# Start of Dataset extract

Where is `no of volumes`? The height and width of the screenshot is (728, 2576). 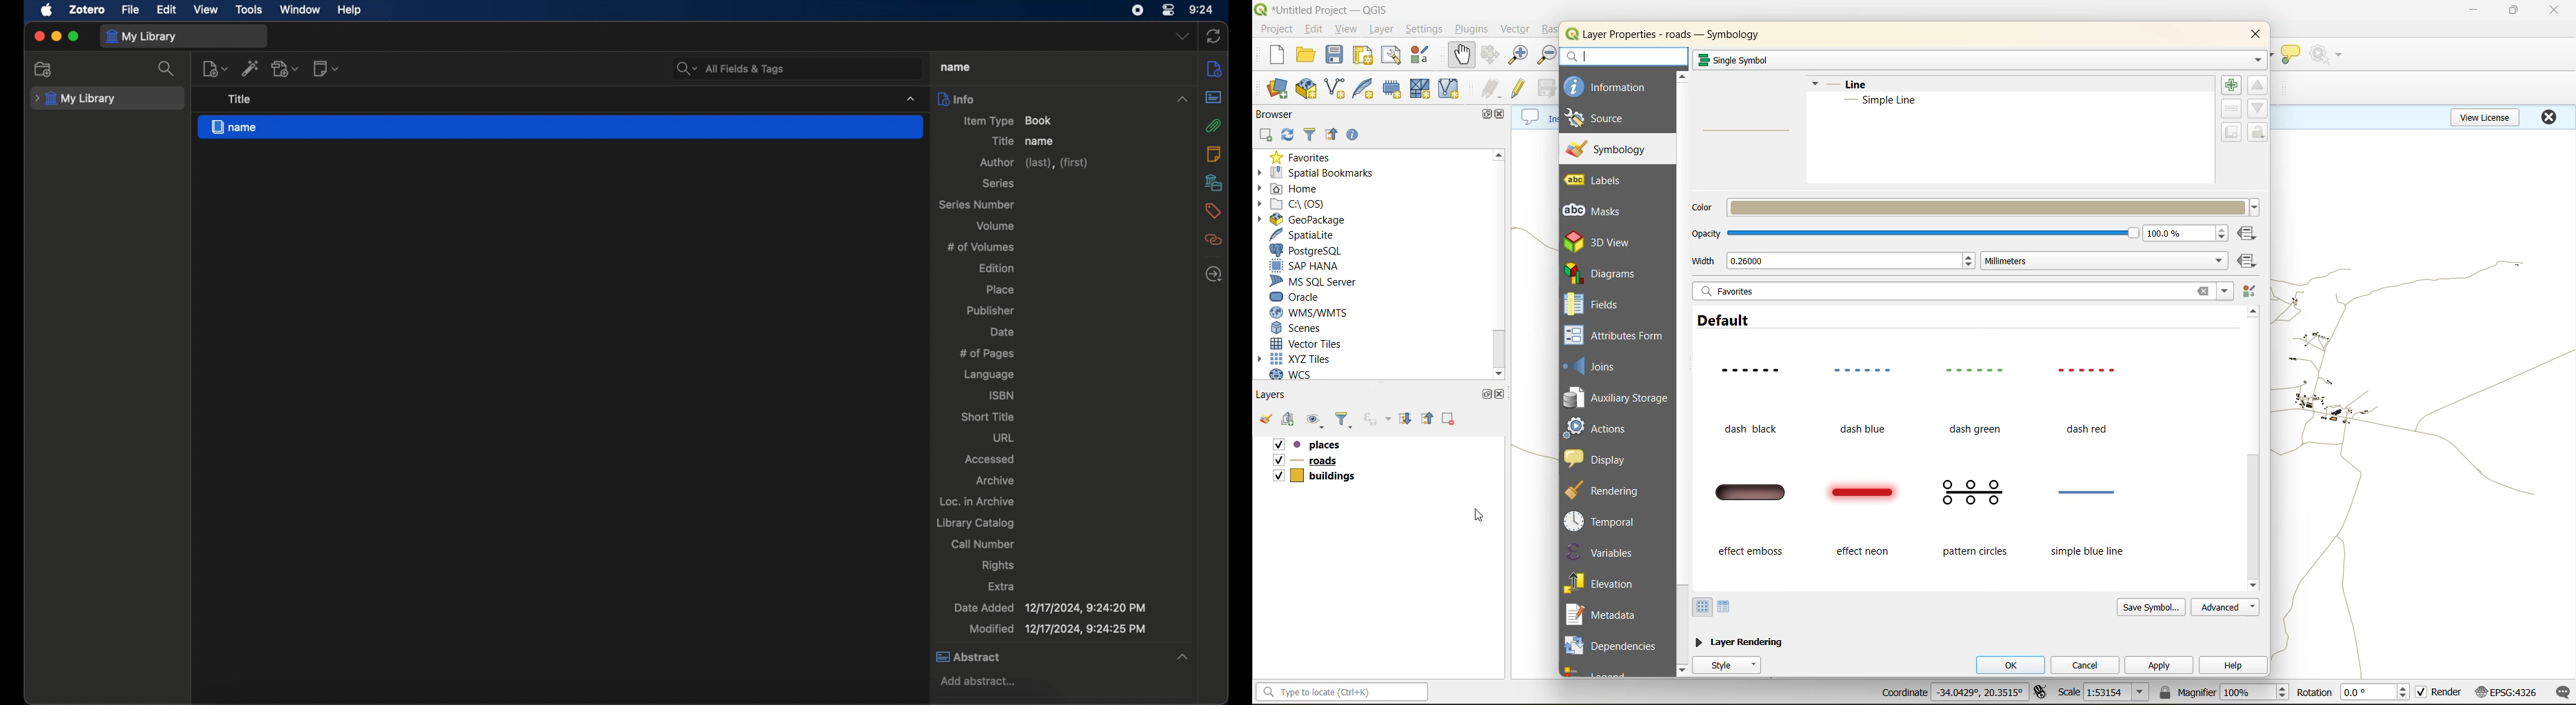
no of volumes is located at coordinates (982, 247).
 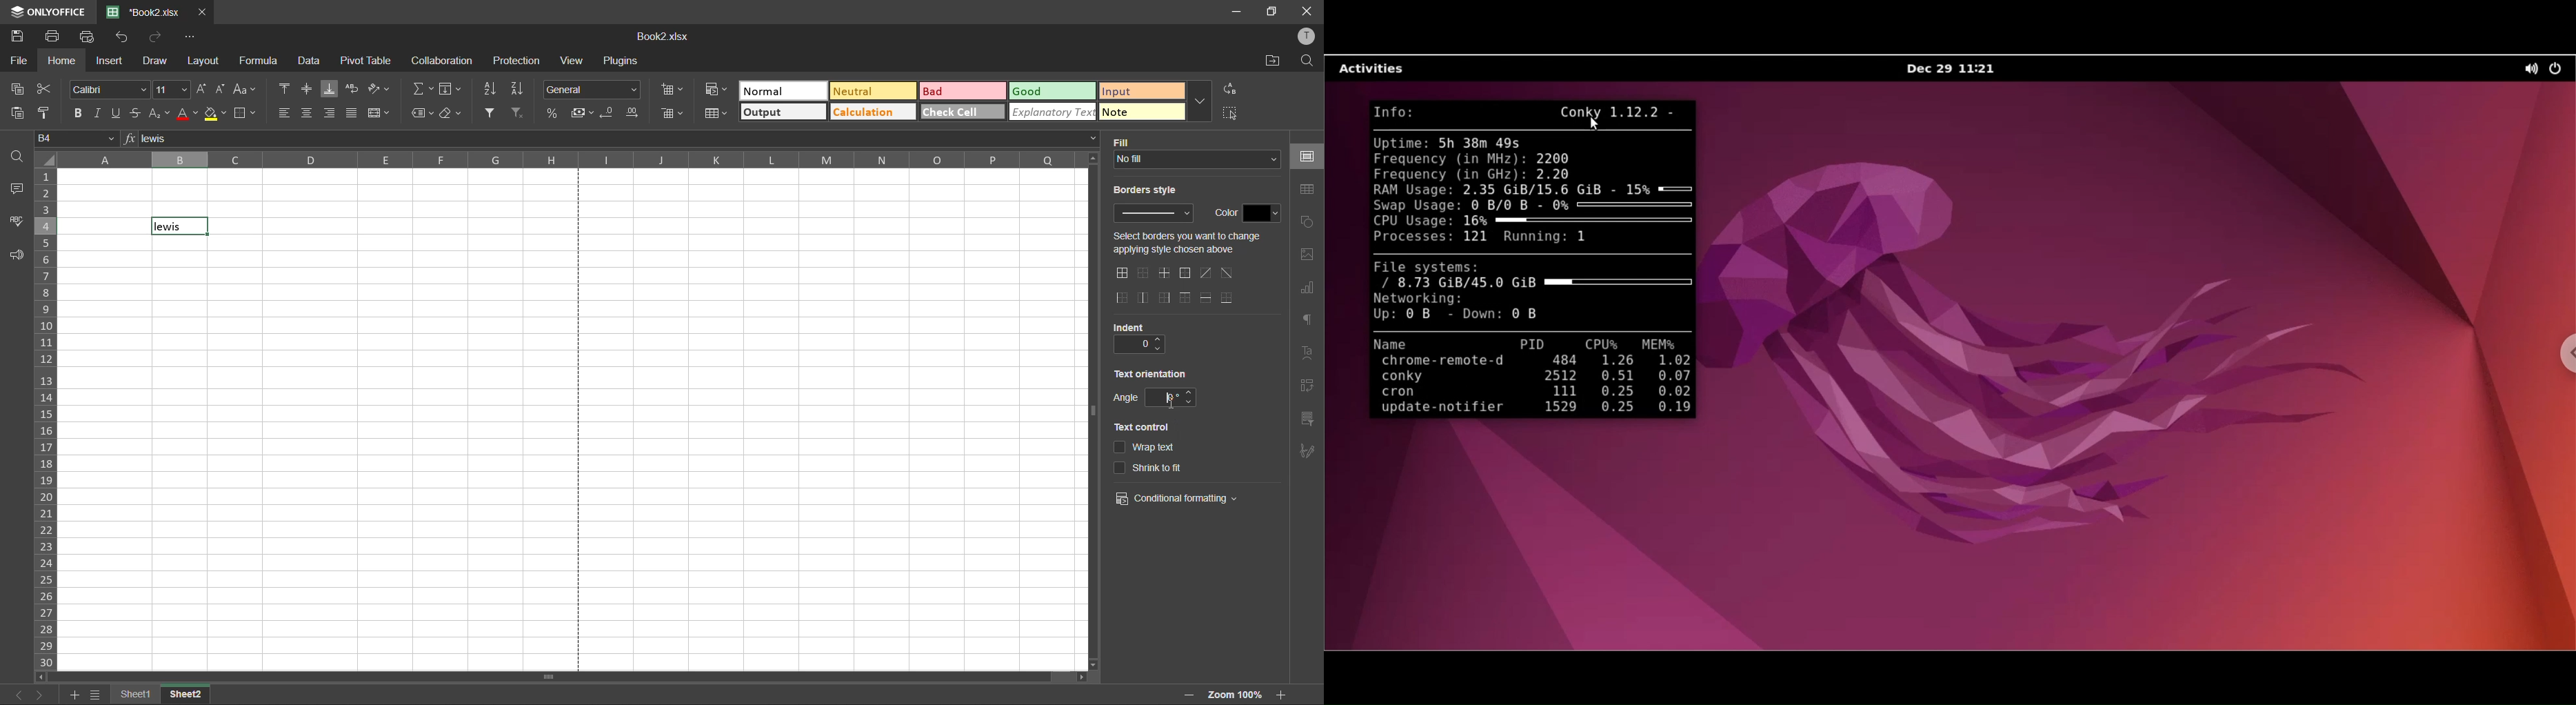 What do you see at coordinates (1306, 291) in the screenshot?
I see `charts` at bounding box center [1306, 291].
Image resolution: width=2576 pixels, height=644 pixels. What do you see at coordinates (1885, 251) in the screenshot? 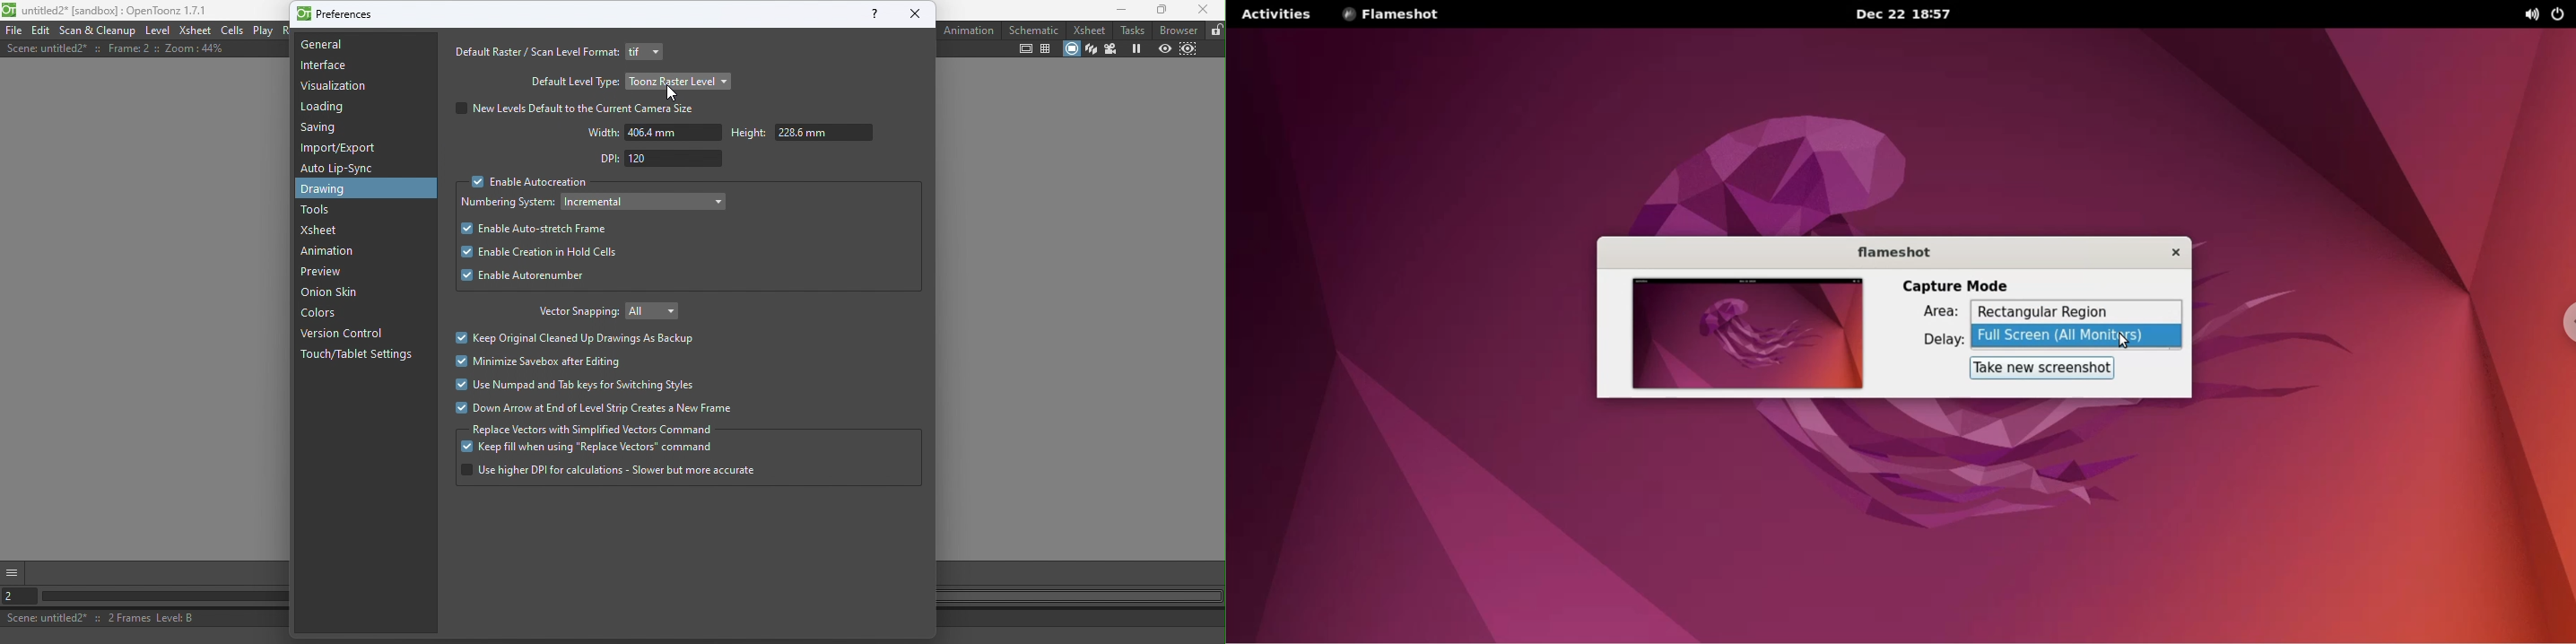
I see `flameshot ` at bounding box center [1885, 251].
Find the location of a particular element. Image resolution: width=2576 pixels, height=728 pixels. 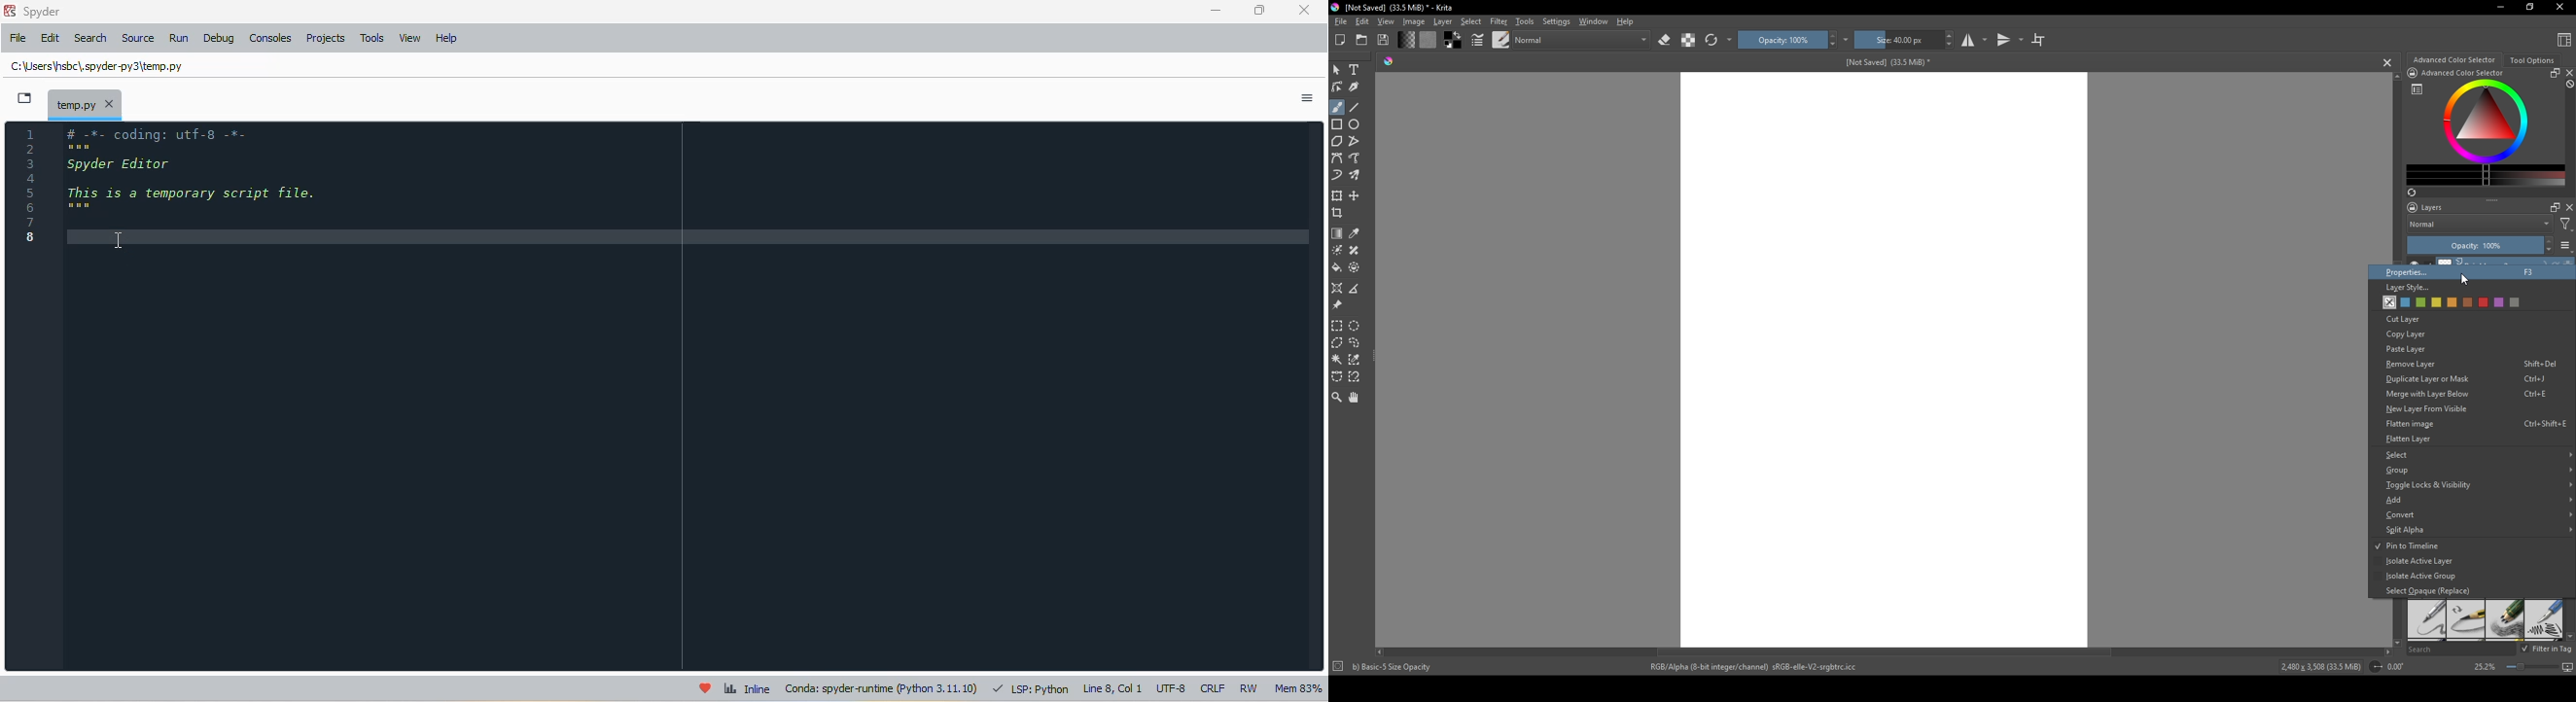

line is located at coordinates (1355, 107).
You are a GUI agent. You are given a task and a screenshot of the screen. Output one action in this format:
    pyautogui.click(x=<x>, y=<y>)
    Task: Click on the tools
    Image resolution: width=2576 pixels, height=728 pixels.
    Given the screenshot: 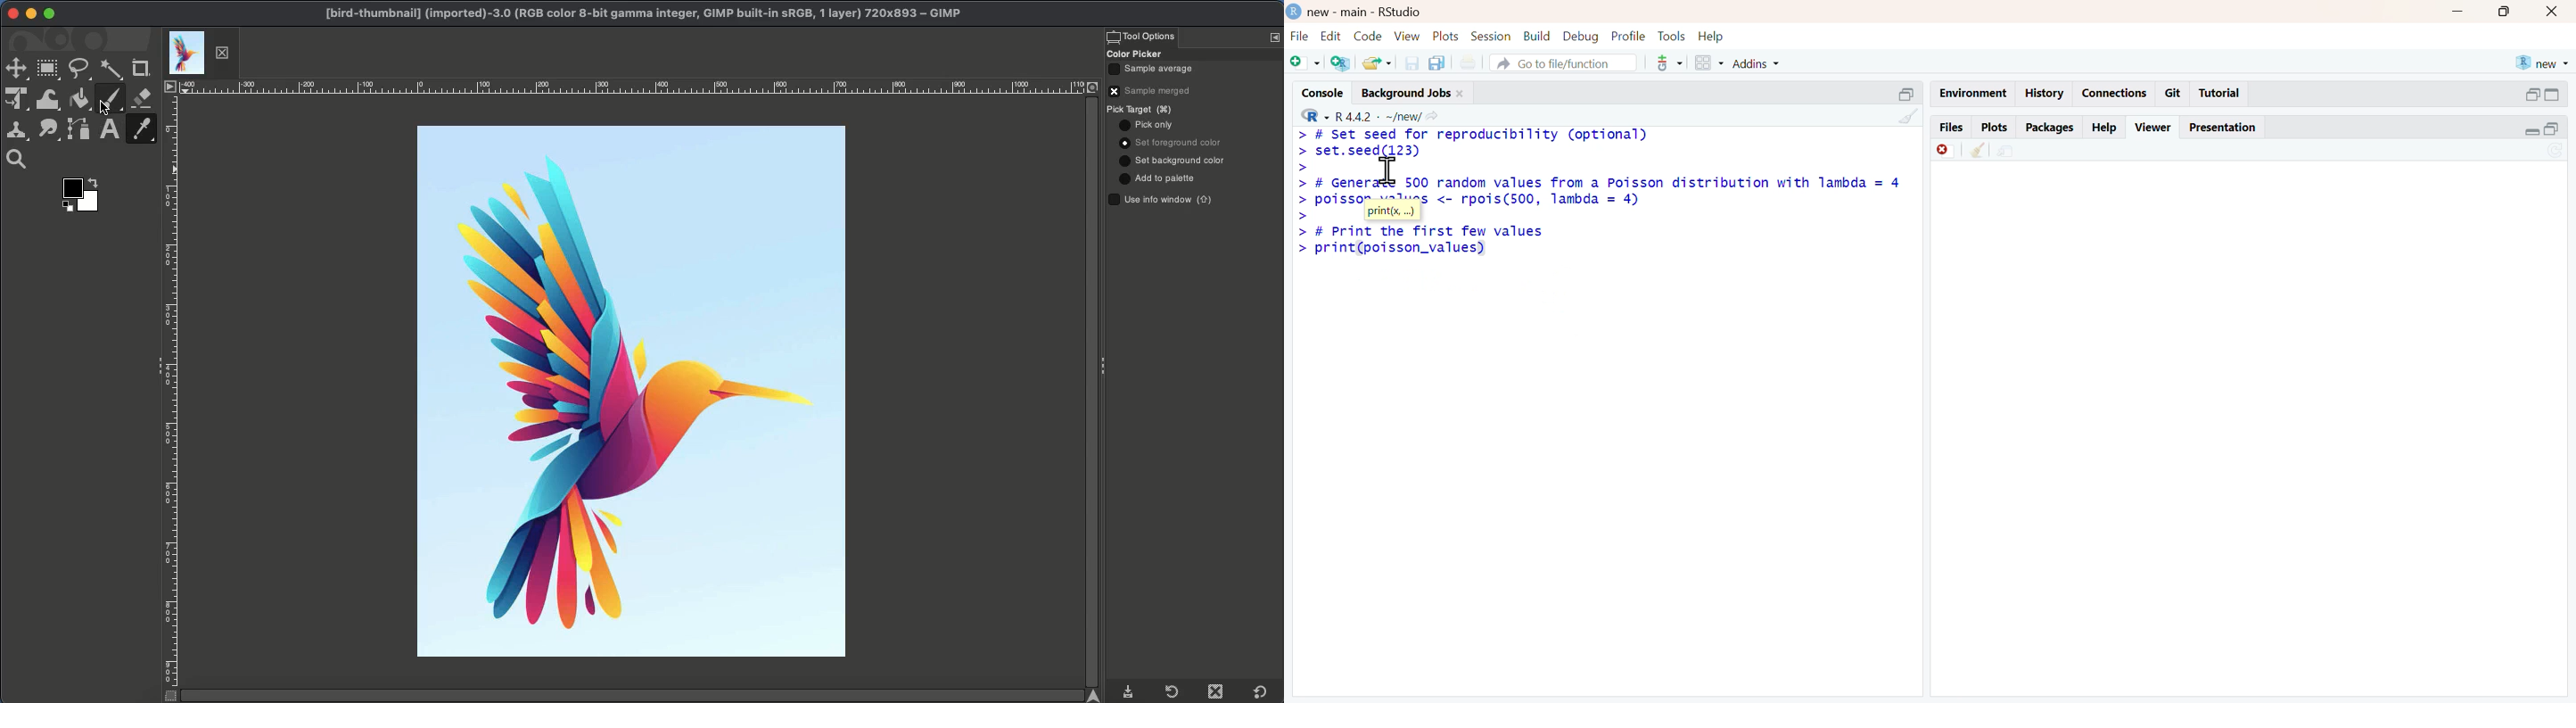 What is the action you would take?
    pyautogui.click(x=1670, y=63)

# End of Dataset extract

» **Challenge**:
Rewrite the data as a numbered list, starting at the line with "What do you see at coordinates (1306, 291)" and going up to and including the line with "center [1885, 251].", skipping blank lines. Leave the pictures out of your answer.

» **Response below**:
1.   What do you see at coordinates (1306, 291) in the screenshot?
2. I see `charts` at bounding box center [1306, 291].
3. Image resolution: width=2576 pixels, height=644 pixels. What do you see at coordinates (1885, 251) in the screenshot? 
4. I see `flameshot ` at bounding box center [1885, 251].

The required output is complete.